* _TASK DESCRIPTION_
Extract the entries starting with the line that contains "Viewport: 939px width, 541px" and going on through the end of the entries, and repeat those lines unchanged.

--

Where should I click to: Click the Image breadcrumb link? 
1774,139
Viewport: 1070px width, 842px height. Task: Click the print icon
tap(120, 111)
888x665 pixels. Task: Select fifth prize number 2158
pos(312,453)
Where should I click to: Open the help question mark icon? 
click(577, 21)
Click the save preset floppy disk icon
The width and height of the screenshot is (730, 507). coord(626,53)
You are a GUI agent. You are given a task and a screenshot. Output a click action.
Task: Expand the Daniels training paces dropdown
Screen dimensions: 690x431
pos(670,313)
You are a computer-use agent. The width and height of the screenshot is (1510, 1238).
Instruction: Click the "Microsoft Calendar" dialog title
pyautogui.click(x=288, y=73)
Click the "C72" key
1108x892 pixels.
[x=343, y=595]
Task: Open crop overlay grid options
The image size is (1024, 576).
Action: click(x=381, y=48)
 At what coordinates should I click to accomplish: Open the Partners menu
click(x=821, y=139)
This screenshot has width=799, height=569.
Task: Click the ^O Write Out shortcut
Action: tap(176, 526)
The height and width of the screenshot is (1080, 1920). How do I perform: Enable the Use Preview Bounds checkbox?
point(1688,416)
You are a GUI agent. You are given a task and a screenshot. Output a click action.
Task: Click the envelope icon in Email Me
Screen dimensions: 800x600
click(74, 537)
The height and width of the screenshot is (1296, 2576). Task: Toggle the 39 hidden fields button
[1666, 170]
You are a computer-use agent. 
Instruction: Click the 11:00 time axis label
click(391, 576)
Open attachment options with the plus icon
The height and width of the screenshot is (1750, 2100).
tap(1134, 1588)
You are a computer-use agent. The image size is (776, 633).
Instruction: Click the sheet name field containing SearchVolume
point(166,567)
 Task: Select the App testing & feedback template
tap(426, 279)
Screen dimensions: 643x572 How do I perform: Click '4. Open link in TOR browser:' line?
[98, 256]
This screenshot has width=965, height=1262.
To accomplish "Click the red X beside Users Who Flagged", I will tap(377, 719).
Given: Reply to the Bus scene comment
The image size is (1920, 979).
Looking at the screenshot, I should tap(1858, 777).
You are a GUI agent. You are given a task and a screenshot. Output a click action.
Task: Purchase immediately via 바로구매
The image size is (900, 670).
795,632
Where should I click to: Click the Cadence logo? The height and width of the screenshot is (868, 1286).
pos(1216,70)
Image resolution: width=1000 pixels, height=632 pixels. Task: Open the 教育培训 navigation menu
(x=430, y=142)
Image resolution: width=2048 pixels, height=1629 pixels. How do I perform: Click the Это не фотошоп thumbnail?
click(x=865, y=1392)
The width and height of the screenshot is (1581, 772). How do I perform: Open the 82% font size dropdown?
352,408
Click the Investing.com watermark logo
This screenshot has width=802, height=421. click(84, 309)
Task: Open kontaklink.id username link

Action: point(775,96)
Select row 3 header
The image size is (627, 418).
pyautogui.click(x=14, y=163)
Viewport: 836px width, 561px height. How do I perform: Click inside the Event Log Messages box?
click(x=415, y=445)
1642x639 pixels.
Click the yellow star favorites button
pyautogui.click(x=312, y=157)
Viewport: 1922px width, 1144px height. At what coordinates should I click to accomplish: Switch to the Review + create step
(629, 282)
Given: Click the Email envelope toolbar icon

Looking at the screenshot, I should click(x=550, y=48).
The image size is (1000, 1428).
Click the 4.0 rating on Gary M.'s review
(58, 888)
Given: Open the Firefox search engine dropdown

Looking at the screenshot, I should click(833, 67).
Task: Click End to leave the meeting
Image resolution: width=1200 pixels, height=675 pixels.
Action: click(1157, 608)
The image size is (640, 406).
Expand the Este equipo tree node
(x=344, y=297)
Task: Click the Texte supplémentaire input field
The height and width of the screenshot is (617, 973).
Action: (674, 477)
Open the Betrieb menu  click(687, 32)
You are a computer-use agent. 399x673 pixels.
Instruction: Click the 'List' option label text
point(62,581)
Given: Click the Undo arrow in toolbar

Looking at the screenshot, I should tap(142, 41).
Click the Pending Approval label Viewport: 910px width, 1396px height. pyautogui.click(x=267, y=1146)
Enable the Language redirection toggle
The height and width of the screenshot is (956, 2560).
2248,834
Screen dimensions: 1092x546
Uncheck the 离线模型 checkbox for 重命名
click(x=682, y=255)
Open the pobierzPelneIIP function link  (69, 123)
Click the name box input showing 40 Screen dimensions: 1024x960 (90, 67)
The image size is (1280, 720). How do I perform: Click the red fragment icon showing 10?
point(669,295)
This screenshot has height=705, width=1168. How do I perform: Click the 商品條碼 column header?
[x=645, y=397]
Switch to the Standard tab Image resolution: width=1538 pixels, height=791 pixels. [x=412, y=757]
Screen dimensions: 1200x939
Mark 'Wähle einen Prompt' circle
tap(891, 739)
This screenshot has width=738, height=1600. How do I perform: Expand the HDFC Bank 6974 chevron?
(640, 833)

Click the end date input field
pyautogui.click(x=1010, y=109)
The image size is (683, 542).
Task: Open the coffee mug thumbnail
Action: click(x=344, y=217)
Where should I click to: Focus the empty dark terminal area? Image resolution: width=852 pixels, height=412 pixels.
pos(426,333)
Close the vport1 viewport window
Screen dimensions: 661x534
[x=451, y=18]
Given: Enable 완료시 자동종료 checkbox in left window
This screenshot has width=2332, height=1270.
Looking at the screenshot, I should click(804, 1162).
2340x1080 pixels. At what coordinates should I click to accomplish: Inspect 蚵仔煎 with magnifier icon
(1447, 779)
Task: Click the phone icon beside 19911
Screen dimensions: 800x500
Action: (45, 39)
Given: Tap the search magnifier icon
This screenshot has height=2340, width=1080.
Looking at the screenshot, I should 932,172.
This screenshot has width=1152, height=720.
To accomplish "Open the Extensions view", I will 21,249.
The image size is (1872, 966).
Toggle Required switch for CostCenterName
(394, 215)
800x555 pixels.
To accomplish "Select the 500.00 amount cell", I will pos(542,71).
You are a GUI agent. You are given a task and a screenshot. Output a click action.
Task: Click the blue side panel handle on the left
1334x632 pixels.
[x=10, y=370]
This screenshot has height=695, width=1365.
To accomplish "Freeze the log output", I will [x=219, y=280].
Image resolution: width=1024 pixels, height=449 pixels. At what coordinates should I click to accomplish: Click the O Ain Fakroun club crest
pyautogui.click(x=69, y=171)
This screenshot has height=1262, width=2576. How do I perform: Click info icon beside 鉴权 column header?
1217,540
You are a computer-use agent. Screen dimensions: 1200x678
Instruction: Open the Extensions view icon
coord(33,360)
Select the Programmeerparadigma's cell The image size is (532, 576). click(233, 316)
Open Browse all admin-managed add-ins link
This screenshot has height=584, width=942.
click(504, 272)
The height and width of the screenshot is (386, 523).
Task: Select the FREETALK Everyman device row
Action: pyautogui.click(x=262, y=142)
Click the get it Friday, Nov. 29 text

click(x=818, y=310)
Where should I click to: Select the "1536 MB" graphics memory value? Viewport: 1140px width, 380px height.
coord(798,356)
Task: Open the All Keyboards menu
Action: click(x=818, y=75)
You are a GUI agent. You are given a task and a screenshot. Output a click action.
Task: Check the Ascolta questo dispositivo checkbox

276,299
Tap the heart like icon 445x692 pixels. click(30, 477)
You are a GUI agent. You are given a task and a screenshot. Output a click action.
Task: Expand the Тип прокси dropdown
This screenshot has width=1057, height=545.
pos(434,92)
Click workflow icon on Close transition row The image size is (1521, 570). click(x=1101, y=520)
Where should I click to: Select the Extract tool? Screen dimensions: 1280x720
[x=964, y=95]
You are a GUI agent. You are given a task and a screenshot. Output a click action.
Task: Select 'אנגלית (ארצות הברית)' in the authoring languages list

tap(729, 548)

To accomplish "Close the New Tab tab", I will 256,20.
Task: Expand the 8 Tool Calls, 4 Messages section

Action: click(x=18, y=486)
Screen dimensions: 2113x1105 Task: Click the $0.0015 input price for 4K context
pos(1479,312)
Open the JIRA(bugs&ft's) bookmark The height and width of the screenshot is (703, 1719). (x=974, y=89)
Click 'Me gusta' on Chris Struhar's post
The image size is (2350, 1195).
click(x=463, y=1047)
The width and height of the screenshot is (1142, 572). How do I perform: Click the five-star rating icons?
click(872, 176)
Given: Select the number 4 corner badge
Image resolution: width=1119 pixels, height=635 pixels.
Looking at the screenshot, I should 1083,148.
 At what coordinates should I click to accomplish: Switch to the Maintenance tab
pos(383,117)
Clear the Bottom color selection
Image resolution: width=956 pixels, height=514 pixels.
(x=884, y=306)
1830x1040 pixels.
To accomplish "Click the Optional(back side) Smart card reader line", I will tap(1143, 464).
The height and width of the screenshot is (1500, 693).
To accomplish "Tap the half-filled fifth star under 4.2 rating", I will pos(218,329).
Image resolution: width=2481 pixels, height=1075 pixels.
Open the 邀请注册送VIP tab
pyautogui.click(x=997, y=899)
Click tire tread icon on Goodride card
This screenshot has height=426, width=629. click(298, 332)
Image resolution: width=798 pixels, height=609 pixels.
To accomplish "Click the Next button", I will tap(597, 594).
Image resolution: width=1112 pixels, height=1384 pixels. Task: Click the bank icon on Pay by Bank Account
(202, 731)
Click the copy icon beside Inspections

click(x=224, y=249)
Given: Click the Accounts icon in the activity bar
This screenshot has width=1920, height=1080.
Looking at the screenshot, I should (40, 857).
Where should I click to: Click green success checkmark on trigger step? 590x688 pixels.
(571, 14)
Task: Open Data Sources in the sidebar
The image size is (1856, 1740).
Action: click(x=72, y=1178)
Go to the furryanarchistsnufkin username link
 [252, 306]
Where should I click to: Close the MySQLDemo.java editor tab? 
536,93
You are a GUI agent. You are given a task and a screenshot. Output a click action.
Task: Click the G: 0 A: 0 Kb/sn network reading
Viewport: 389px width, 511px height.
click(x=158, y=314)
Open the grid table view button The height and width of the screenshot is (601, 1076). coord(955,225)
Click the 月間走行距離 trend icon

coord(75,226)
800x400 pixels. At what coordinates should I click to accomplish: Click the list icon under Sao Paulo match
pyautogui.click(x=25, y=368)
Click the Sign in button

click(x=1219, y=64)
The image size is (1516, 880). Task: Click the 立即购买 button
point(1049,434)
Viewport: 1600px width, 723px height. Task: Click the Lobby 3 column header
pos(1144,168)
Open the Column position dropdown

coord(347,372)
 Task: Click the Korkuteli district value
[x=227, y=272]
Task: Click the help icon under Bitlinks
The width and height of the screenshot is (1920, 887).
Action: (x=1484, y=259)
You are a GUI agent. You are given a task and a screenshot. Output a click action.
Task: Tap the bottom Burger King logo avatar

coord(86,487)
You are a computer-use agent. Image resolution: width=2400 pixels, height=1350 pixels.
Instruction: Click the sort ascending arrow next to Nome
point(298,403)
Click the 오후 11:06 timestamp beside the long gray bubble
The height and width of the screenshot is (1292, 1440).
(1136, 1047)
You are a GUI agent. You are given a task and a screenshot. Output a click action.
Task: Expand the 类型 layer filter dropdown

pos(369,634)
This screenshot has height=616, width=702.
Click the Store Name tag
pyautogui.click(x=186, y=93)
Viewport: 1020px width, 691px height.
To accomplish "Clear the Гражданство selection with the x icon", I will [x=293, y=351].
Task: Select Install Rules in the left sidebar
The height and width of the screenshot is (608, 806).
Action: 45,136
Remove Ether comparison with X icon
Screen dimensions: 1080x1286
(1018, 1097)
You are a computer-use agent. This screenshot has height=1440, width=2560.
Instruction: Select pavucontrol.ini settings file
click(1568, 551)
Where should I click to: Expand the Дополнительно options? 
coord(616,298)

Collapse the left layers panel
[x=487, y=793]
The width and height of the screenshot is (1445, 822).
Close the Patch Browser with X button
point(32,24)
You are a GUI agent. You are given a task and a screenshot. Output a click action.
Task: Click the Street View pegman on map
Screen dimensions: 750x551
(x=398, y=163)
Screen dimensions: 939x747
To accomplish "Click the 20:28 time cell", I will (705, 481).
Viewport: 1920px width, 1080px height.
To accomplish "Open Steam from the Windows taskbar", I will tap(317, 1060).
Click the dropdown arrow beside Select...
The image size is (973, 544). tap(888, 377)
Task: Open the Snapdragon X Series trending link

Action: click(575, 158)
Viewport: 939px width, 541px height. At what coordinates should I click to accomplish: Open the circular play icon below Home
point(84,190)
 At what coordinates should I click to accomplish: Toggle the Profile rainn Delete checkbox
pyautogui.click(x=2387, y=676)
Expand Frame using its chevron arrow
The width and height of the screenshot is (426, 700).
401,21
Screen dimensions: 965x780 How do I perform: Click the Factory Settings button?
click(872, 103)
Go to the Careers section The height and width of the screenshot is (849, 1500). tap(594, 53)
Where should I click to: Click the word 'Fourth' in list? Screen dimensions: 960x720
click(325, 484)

--

* _EXPECTED ANSWER_
Viewport: 939px width, 541px height. At what coordinates should I click to accomplish: Open the circular play icon below Home
point(84,190)
 At what coordinates should I click to accomplish: Toggle the Profile rainn Delete checkbox
pyautogui.click(x=2387, y=676)
Expand Frame using its chevron arrow
The width and height of the screenshot is (426, 700).
401,21
Screen dimensions: 965x780 How do I perform: Click the Factory Settings button?
click(872, 103)
Go to the Careers section The height and width of the screenshot is (849, 1500). tap(594, 53)
Where should I click to: Click the word 'Fourth' in list? Screen dimensions: 960x720
click(325, 484)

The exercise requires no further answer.